Log:
- Today we (mostly) finished yesterday’s work: we figured out how to upload models to HuggingFace (go Naomi!) and we made a functional untied autoencoder (go Laker!).
- Insight: software engineering practices will become important to manage complexity as our project progresses (docstrings, good variable names, useful functions).
Todos:
- Train an untied autoencoder on Pythia 70M Chess. Run it through Neel’s visualizations.
- Subtask: upload the chess dataset to HuggingFace.
- Naomi will try to do these today.
- Naomi could train a sparse autoencoder on Pythia 6B overnight.
- We can use the small dataset of chess games to make an autoencoder. Even though the encoder won’t be great, it’ll let us create the pipeline to fine tune.
- Fine tuning:
- To let biases change, let b_encoder have required_grad = True.

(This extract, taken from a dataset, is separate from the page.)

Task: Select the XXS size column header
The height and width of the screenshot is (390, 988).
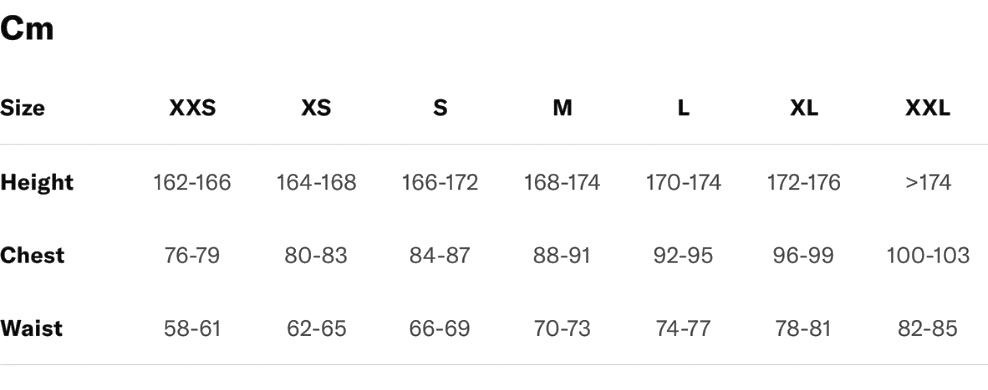Action: [192, 108]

- To let feature weights change, create float vector (shape d_autoencoder) with required_grad = True.
- Goal to create an extension class on top of untied autoencoder that stores the extra feature_weights vector. (Or add this vector to the original autoencoder class.) Write a training loop for fine tuning.
Feature 29 on the version 3 model seems to be the move number!
It mostly activates on <space><number>.
I (Naomi) had to use V100 because a T4 was running out of memory…